L’astensione di Bossi, che è uscito dalla stanza del consiglio federale in via Bellerio per non votare, non intacca il patto tra il fondatore, sempre più sommerso dalle rivelazioni delle inchieste sulla gestione familiare dei rimborsi elettorali, e il suo già delfino, e fino a ieri oppositore interno, se non proprio del Senatùr, del cosiddetto «cerchio magico» dei dirigenti più vicini, che lo avrebbero raggirato.

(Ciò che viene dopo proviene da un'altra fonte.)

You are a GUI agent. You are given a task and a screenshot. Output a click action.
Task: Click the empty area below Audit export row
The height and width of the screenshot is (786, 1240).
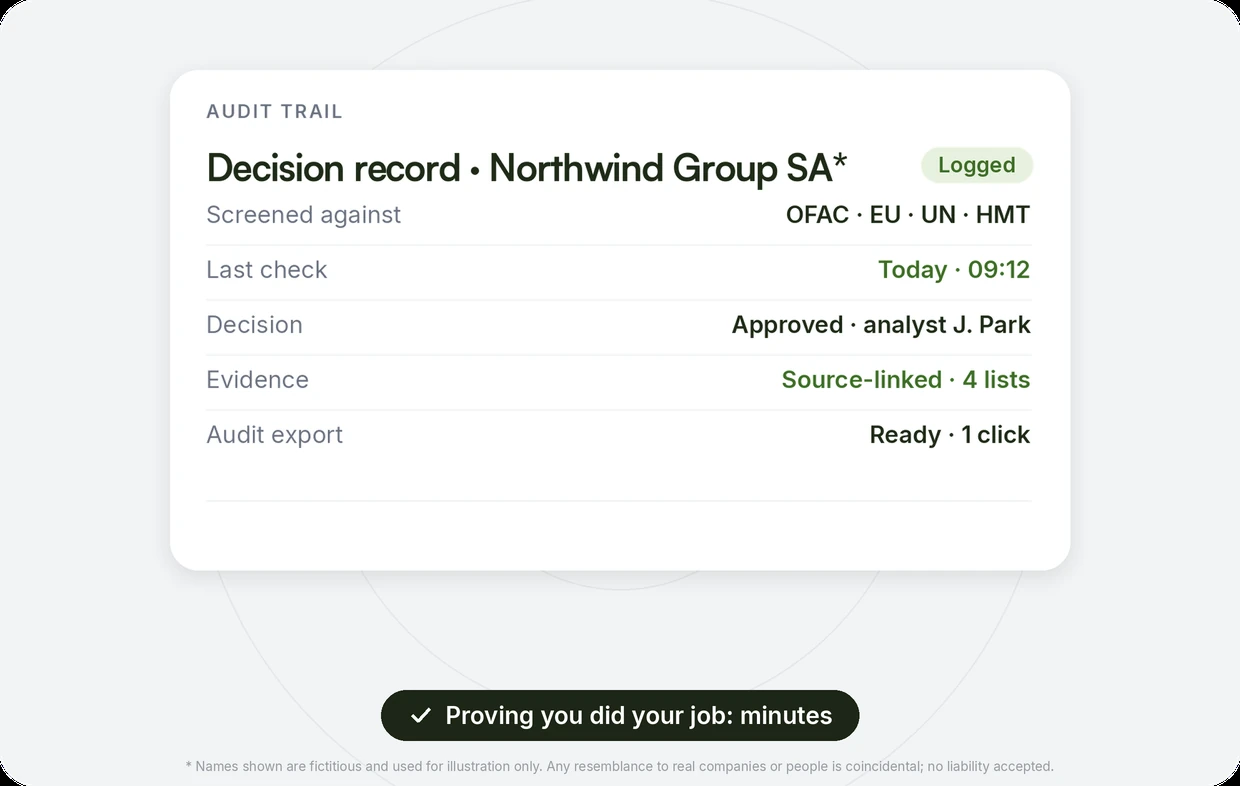(618, 478)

L’uomo che porterà la Lega al congresso di giugno è Maroni, che al momento resta anche il candidato più forte alla successione. Ma l’equilibrio interno del partito rimane precario e la presenza quotidiana di Bossi in via Bellerio sta a significare che il vecchio leader, malridotto com’è, non ha alcuna intenzione di lasciare il campo. Molto dipenderà dagli sviluppi giudiziari delle indagini ancora in corso e dall’esame della gran mole di carte sequestrate nella sede del partito, che continuano a produrre una quantità di dettagli perniciosi e ad intaccare la linea ufficiale di difesa, che tende ad accreditare Bossi come la principale vittima di un raggiro ai danni suoi e del partito, ad opera dei suoi familiari e famigli. In realtà, quel che va emergendo è che Bossi, pur stanco e malato, condivideva le decisioni più importanti sull’uso illecito dei fondi pubblici, e che fu fatto anche un tentativo, fallito, di coinvolgere Maroni prima che l’esplosione del caso degli investimenti in Tanzania lo mettesse sull’allarme, spingendolo a chiedere il chiarimento che proprio Rosi Mauro e il gruppo del «cerchio magico» gli volevano negare, e che a gennaio fu invece imposto a forza dalla mobilitazione di base dei militanti.

La sensazione insomma è che Bossi, malgrado le crescenti difficoltà della sua situazione personale, non intenda rinunciare in alcun modo ad avere un ruolo al congresso. In questo senso l’avanzata di Maroni verso la segreteria rimane legata alla sua capacità di mantenere il patto con il Senatùr, evitando gli schizzi di fango che provengono da casa sua.